**Aim of the task:**
For the entries that follow, produce an exact copy with no pictures in it.

-- Records shown follows --

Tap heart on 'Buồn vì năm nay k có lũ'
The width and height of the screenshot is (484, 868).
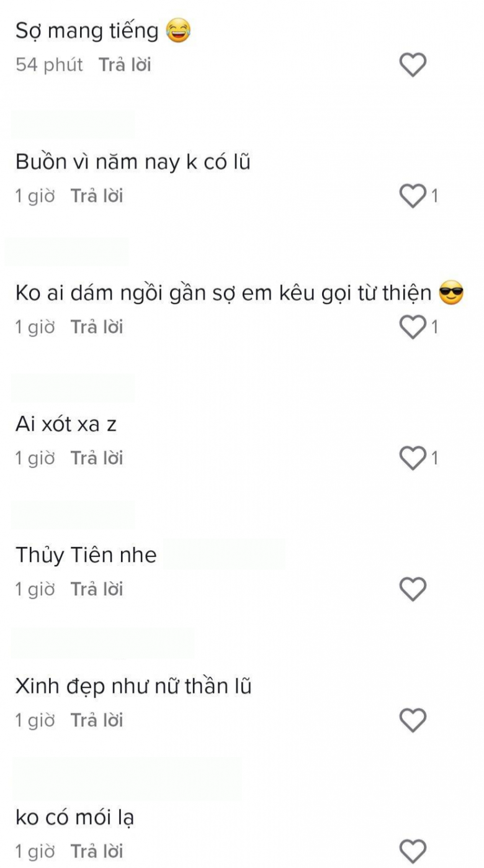(413, 196)
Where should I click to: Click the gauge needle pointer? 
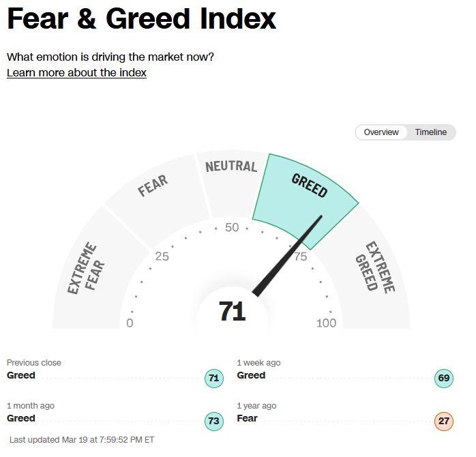[287, 256]
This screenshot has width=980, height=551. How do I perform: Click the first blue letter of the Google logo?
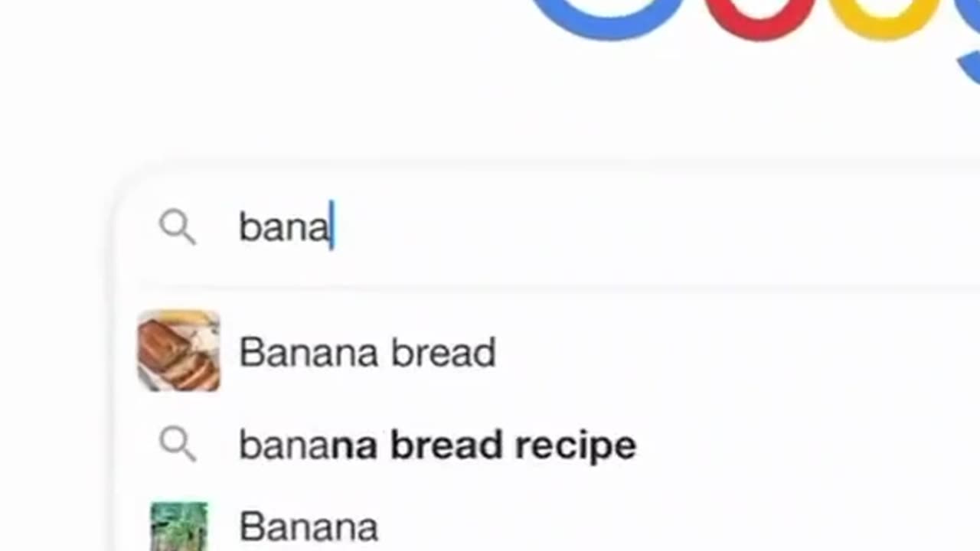(x=605, y=17)
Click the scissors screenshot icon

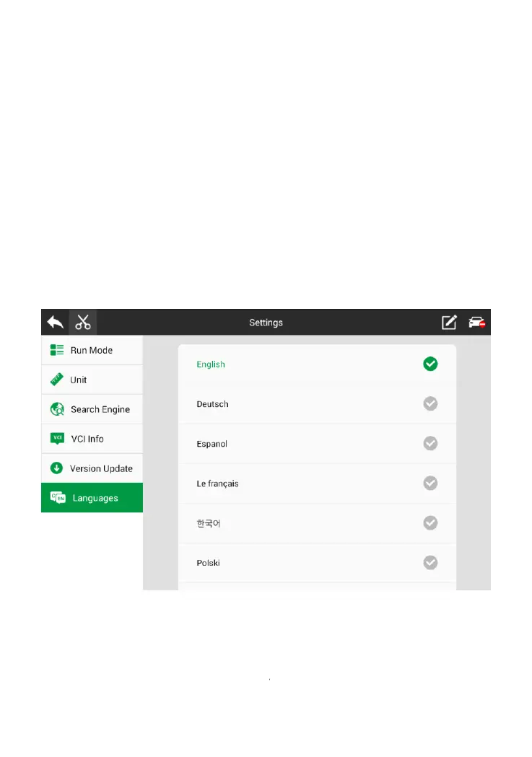(x=83, y=322)
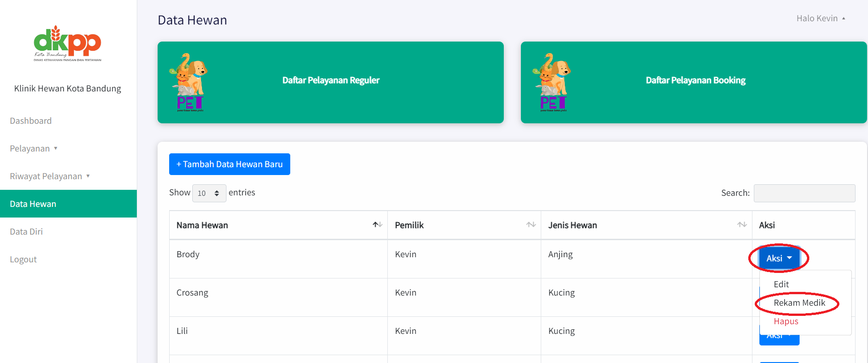Viewport: 868px width, 363px height.
Task: Click PET icon on Pelayanan Reguler card
Action: [189, 82]
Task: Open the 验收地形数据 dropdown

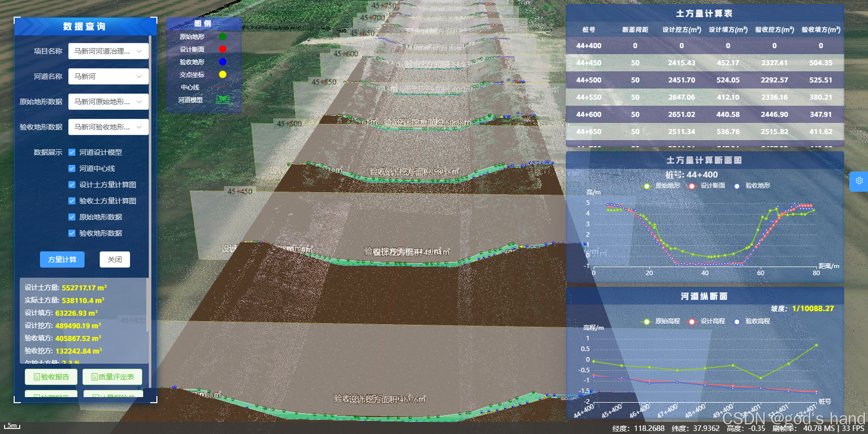Action: coord(108,127)
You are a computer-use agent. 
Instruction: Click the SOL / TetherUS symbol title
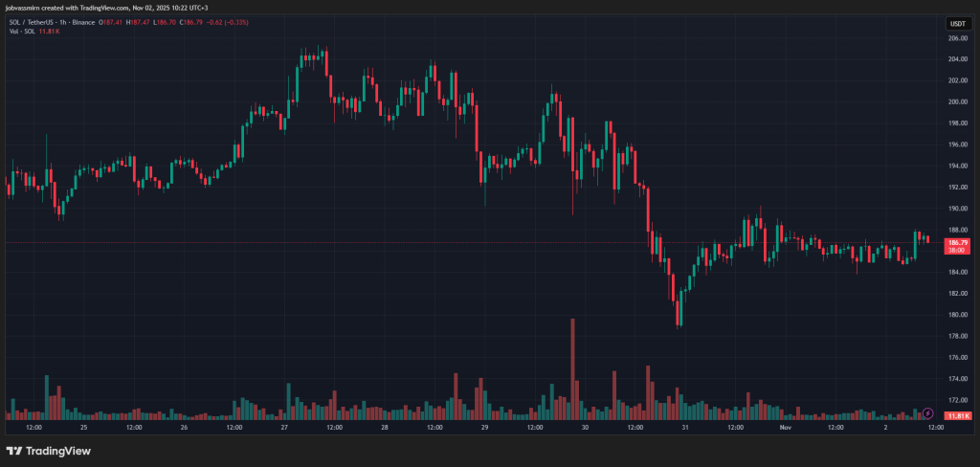click(x=33, y=22)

-- Records shown concluded --

**Answer to this task:**
Tap heart on 'Buồn vì năm nay k có lũ'
The width and height of the screenshot is (484, 868).
(413, 196)
Where should I click to: Click the gauge needle pointer? 
[287, 256]
This screenshot has width=980, height=551. How do I perform: Click the first blue letter of the Google logo?
(x=605, y=17)
Click the scissors screenshot icon

(x=83, y=322)
Viewport: 868px width, 363px height.
Task: Click PET icon on Pelayanan Reguler card
Action: [189, 82]
Task: Open the 验收地形数据 dropdown

Action: coord(108,127)
You are a computer-use agent. 
Instruction: Click the SOL / TetherUS symbol title
click(x=33, y=22)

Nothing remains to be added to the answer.